TASKS AND EXERCISES:
(1) In the forum thread, what temperature did the bedroom stay at through the night?
(2) Please pick up the forum thread after its final sentence and continue it.

DOCUMENT SECTION:
-------

Network network network. It's a miserable way to get a job, and involves nagging people who don't really want to hear what your skill set is, going to events with other people whoring themselves out and feeling like shit about it just like you, and telling lots of strangers you're out of work in the meager hope they'll think of you later for a job you didn't really want that much in the first place, but it's the best way not to be impoverished. Sorry to be so cynical, but it's getting a job, and there's no way around the fact that it sucks.

In contrast to others, I find college is awesome, and if I had my way I'd stay in forever.

Yeah I'm tempted to just go back to college instead. And honestly, I've had to get jobs before, hence all the varied experience. It's never been like it is right now. There have to be at least 7-10 people applying to every job by now. You are right about connections tho. I am trying to get a job within the place where my brother works, and he has put in a word for me...we'll see who they hire though...college was way better than real life by like 1000 fold.
 
Man what a wonderful night sleep. 56 degrees in my bedroom the whole night, perfect blanket weather. Just wish I would stop falling asleep in the middle of high dose k trips. I don't know what it is, but I keep passing out before i can get any sort of OBE.
 
I suck at school so bad college literally scares me.

Yeah I'm a little intimidated about starting as well. I've been out of high school since 2006 and the idea of starting up again and at a collegiate level is a little unsettling. I'm pretty sure I would fail an 8th grade math exam.

Plus I graduated high school by the skin of my teeth.
 
Aw CC... I've been down/sad too, though because the world is turning away from the sun... not for such a solid reason as yours. Things will get better, they always will. :) <3

Great post Xorkoth! Made me think about my own personal situation. I've had the desire to get away even though I really love my family and friends but it has become to confined on a social level.

I have social anxiety so it's a scary thought to go somewhere completely alone and start over but I also feel like if I did it it could be one if the best things I could do for myself. It's really something I need to seriously consider and plan out I think.

Actually I had social anxiety until I moved... it got a lot easier as time went on and now I wouldn't consider myself anxious or shy socially at all. :)

Time off to enjoy life and see new places and new people. I'm going to head south until the end of the year and then likely go to Australia. There's a good deal with a uni over there for people with my college diploma.

I guess I'll go to Aus to sink in and live and then start school next september.

Dude, that's SO awesome that you decided to do it! :) I'm really proud of you. And Australia... man, I would LOVE that. I think something like that would probably end up being amazing.

How are we all? :) <3

Down to 16mg's of diazepam a day- fuck yeah! :):) Thats a reduction from 45-50mg's in January this year.... Terrible tinnitus though, but you gotta do the hard stuff to get top the good stuff....I feel like I'm braggin, but I am so happy this shit is leaving my life, and I can now see it going- and I refuse to wave it goodbye. A fuck off will suffice :D

PEACE!!!!! <3

Yeah dude!! Awesome! :) I don't think I've ever heard you say you were down that low.

The 90s kicked ass. I'm glad I was at least able to experience 90s music when it was new. I had an older sister who was a teenager in the 90s so I got into the music of the time. And the Simpsons were in their prime..

-------

DATA SHOWN:

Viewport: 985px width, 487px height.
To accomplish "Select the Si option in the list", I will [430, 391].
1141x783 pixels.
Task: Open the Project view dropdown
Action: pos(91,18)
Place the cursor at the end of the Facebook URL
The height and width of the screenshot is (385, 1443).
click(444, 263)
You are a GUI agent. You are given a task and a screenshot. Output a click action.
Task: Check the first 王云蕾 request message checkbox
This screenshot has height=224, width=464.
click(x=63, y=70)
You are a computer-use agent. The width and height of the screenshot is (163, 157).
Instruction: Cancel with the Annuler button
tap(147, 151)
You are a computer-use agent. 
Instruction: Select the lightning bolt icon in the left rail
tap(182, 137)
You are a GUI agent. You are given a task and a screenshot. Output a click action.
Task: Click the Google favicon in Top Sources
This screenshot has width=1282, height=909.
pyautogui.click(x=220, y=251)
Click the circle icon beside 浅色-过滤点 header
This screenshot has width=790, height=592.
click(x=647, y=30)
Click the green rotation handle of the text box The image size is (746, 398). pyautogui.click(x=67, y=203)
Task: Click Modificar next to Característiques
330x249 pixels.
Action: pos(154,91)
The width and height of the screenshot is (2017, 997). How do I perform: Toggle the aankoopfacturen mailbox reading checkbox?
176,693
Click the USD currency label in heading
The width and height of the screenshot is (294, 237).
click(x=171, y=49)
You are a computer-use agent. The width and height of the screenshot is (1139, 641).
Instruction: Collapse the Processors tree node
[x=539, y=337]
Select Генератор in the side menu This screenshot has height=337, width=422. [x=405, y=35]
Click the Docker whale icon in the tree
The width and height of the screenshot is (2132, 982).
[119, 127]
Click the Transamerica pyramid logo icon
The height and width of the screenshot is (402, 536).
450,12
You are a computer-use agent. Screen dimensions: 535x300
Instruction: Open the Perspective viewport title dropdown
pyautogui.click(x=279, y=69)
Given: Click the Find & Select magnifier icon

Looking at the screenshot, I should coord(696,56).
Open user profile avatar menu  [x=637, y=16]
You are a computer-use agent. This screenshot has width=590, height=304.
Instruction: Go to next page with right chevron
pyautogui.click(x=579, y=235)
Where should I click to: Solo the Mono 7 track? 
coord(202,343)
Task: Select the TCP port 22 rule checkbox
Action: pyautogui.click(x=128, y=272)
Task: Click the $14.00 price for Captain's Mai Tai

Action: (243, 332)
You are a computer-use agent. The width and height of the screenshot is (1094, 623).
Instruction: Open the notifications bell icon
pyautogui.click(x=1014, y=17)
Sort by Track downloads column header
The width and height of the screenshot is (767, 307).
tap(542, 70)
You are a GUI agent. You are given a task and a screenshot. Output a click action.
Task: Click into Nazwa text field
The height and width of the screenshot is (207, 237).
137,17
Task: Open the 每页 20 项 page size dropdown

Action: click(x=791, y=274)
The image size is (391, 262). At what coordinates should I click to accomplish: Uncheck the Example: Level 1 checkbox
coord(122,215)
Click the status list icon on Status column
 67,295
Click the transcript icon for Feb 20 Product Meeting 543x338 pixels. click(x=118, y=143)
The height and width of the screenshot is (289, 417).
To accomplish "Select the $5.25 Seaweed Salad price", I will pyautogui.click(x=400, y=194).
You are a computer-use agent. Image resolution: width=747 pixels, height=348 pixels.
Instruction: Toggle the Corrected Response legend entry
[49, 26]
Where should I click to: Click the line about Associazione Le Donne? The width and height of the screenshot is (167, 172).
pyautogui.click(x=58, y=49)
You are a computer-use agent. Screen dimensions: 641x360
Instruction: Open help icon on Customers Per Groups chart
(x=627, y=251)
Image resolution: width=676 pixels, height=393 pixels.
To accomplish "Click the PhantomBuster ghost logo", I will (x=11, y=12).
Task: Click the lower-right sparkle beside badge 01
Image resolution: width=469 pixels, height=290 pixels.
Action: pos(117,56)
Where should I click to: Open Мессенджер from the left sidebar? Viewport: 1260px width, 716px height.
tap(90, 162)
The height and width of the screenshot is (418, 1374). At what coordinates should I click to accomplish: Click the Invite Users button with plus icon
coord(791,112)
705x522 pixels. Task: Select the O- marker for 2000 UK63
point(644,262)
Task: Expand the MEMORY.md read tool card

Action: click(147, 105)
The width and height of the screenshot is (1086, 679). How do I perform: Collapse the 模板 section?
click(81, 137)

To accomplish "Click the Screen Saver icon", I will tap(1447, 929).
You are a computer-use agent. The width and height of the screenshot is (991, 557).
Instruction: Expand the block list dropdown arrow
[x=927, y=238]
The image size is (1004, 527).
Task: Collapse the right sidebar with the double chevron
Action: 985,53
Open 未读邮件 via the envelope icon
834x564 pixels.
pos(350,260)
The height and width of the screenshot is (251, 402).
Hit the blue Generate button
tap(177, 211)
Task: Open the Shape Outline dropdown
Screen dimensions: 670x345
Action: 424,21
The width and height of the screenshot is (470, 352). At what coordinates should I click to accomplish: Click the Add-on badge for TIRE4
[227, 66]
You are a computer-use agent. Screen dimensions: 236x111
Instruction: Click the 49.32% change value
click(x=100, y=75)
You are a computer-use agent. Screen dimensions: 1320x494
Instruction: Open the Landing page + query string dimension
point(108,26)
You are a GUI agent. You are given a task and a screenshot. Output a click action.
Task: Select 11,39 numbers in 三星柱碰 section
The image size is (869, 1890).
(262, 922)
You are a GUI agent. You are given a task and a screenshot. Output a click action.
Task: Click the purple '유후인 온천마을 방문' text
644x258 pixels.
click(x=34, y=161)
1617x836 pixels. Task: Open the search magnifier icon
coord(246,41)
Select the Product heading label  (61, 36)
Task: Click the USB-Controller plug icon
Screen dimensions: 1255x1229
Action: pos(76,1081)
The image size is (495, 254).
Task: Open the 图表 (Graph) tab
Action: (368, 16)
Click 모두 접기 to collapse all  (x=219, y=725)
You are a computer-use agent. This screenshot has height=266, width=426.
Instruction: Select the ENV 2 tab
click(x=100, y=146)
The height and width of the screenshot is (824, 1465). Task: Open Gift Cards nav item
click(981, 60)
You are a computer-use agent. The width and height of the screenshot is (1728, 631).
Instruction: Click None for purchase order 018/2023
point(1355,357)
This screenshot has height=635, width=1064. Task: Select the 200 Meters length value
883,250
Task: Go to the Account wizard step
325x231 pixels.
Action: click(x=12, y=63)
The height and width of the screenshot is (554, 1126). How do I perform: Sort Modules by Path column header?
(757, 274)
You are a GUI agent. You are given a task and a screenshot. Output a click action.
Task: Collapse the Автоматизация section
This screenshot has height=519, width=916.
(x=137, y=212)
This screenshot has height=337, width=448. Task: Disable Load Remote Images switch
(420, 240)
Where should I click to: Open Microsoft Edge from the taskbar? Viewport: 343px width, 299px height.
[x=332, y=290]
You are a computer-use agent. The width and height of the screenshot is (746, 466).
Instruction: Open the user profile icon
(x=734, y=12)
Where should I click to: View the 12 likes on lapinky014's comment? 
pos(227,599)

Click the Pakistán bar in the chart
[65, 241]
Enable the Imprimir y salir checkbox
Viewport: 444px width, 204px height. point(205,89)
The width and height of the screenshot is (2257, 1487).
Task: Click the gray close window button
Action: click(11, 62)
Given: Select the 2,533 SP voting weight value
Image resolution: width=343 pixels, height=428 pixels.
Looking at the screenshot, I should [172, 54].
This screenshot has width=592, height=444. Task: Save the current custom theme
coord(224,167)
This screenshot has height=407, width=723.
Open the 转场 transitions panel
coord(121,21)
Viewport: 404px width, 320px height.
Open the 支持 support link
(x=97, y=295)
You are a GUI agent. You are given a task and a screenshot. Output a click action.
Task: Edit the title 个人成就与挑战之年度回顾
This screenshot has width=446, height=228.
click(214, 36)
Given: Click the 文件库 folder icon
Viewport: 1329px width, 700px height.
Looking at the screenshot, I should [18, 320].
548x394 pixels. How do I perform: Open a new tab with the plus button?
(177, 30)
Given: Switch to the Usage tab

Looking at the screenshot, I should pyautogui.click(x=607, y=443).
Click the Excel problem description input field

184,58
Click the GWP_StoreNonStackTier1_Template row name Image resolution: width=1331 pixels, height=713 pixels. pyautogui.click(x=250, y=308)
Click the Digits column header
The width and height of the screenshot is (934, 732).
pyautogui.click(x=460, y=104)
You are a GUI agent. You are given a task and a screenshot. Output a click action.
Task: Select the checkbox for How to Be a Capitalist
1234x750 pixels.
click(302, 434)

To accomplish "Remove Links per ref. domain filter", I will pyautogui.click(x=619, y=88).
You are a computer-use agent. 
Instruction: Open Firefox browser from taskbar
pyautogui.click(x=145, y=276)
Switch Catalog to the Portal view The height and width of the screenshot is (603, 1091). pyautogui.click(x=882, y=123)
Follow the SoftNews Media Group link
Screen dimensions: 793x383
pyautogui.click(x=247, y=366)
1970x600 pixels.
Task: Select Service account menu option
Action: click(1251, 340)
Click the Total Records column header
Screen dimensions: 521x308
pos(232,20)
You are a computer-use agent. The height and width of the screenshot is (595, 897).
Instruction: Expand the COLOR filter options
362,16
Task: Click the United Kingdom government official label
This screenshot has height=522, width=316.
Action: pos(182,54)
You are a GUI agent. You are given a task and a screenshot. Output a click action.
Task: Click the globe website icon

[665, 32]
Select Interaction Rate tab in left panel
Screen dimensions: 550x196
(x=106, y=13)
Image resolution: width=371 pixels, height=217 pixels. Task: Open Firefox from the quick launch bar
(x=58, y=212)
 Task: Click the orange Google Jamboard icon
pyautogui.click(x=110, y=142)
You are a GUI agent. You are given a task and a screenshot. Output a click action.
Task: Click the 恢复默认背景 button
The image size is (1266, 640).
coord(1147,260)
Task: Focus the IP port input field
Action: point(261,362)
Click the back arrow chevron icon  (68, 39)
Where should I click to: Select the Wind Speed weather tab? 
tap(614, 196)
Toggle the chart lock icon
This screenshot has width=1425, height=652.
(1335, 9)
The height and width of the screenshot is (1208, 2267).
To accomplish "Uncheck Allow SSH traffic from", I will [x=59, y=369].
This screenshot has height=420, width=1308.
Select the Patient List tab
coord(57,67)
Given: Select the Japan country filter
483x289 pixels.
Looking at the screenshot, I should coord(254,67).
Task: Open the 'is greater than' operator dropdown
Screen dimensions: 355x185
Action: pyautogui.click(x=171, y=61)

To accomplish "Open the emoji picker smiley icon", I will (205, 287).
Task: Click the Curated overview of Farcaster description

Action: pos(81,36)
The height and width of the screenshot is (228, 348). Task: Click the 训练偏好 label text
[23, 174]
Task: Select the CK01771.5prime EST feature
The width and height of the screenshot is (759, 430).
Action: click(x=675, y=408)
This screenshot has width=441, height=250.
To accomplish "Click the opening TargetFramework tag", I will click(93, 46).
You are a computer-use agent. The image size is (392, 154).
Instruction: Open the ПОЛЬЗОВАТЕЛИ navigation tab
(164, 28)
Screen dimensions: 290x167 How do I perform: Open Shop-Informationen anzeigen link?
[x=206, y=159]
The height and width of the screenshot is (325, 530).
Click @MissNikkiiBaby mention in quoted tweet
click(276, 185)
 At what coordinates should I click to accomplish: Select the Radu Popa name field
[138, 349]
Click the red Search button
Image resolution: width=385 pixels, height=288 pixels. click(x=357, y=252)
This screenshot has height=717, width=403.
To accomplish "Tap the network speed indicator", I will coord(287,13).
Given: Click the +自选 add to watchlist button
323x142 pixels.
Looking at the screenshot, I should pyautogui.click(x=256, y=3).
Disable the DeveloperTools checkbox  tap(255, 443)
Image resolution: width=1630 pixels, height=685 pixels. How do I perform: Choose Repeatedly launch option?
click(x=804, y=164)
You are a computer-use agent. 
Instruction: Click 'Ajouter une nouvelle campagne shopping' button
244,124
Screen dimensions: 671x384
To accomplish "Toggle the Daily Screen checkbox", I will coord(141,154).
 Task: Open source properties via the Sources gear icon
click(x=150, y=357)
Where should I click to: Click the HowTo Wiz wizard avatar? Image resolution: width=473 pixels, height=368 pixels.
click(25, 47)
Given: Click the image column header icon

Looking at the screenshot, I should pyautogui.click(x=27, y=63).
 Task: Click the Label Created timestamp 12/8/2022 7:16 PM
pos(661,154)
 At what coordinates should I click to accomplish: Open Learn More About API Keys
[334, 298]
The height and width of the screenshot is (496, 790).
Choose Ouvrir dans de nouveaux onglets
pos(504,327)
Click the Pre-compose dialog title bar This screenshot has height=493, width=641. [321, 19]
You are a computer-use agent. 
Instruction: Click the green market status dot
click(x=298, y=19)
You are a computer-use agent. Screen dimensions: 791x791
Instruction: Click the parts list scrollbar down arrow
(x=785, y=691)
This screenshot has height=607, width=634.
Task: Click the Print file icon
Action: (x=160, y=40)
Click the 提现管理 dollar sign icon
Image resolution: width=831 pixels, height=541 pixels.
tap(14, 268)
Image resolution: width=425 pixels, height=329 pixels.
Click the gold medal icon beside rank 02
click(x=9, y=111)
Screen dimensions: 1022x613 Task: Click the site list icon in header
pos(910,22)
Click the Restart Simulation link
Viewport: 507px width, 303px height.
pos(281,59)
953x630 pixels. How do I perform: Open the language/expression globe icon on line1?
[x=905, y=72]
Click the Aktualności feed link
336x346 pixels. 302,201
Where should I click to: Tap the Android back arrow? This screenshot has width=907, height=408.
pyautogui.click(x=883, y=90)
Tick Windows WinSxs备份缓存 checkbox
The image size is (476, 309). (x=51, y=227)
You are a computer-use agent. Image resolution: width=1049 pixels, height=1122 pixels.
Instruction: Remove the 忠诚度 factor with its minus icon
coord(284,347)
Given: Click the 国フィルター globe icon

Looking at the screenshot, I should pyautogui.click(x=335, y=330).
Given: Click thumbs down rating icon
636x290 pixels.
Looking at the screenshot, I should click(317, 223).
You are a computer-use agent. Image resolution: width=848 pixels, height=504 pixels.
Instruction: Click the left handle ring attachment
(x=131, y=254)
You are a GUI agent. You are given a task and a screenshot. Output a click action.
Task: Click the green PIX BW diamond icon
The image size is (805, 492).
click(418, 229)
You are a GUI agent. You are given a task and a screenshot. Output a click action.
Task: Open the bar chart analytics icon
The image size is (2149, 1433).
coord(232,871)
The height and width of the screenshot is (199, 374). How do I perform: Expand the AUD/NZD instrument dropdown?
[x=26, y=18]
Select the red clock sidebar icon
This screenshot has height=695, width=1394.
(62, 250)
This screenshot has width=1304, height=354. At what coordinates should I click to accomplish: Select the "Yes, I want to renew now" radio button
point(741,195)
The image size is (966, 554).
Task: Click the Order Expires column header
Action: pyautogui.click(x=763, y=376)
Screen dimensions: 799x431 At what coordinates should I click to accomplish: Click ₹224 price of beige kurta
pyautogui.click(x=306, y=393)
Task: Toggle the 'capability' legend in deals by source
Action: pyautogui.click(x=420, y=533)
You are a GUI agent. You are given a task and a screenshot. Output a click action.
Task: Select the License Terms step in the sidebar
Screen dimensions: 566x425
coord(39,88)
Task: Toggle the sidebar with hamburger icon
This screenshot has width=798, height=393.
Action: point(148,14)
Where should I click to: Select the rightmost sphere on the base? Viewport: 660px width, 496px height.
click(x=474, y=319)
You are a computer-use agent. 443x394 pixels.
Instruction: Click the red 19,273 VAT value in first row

-------

THE ANSWERS:
(1) 56 degrees.

(2)
Ahh the 90s <3 :)

I was a child and teen in the 90s... but I was way out of touch with pop culture and music until college so I missed a lot.

I just went herb crazy and bought all these herbs cause they were cheap. weeeeeeeeeeeee. ramen noodles for dinner all week now lol

Kola Nut - Powdered (Cola nitida)
California Poppy (Eschscholzia californica ) Dried Herb
Lemongrass
Passion Flower (Passiflora incarnata)
Petunia violacea (Shanin)
Scullcap Dried Herb (Mad Dog)
Rock Blooms (Parmotrema menyamyaense)
Vervain (Verbena officialis)
Sinicuichi (Sun Opener)
Tagetes lucida (Mexican Tarragon)
Blue Lotus Stamens (Nelumbo Nucifera)
White Lotus Flowers (Nymphaea alba)

Don't take sinicuichi without fermenting it in the traditional way. I've never tried that but I did take a tea without fermenting it and it gave me the longest-lasting and worst muscle pains of my life through my entire body. Honestly one of the scariest experiences of my life because it hurt SO bad and I felt like a feeble old man for like 3 days.

And to all you people complaining about snorting 2c-e, man you must never have had to be stupid seventeen year older who stumbled onto old vicodin.

2C-E snorted hurts WAY worse than vicodin. Have you ever snorted 2C-E or any 2C-X?

Hate my life. Fuck academia.

I can not wait for next semester, I KNOW 50% of my hatred for everything right now comes from waking up so damn early...

Actually when I get in a pattern of waking up early I feel SO much better. It's crazy. Sleeping in makes me feel like a fucking bum... I like getting the early morning sun and vibe. It makes the whole day better. But if you're not used to that cycle it's tough to adjust... you have to go to bed really early for a while but eventually you'll sync up. :)
 
Hey friends, so i have decided that i am stepping down from being mod.
I will still be around BL and PD. Im staying on as mod of NSADD and ill still be posting here. I just feel that i dont have the time these days to devote to BL like i used to and PD is a very busy forum.
I also just dont have the passion to talk about these things like i used to after doing it for last decade. I feel that i gave to PD what i could and now its time to let someone new and with passion take over and do a great job in this great forum.
There will be a thread posted later for the application process.

love you guys
 
Dude, that's SO awesome that you decided to do it! :) I'm really proud of you. And Australia... man, I would LOVE that. I think something like that would probably end up being amazing.

Aus won't be for another 9 or 10 months if I go that route, but in general I'm leaving home for a while. :)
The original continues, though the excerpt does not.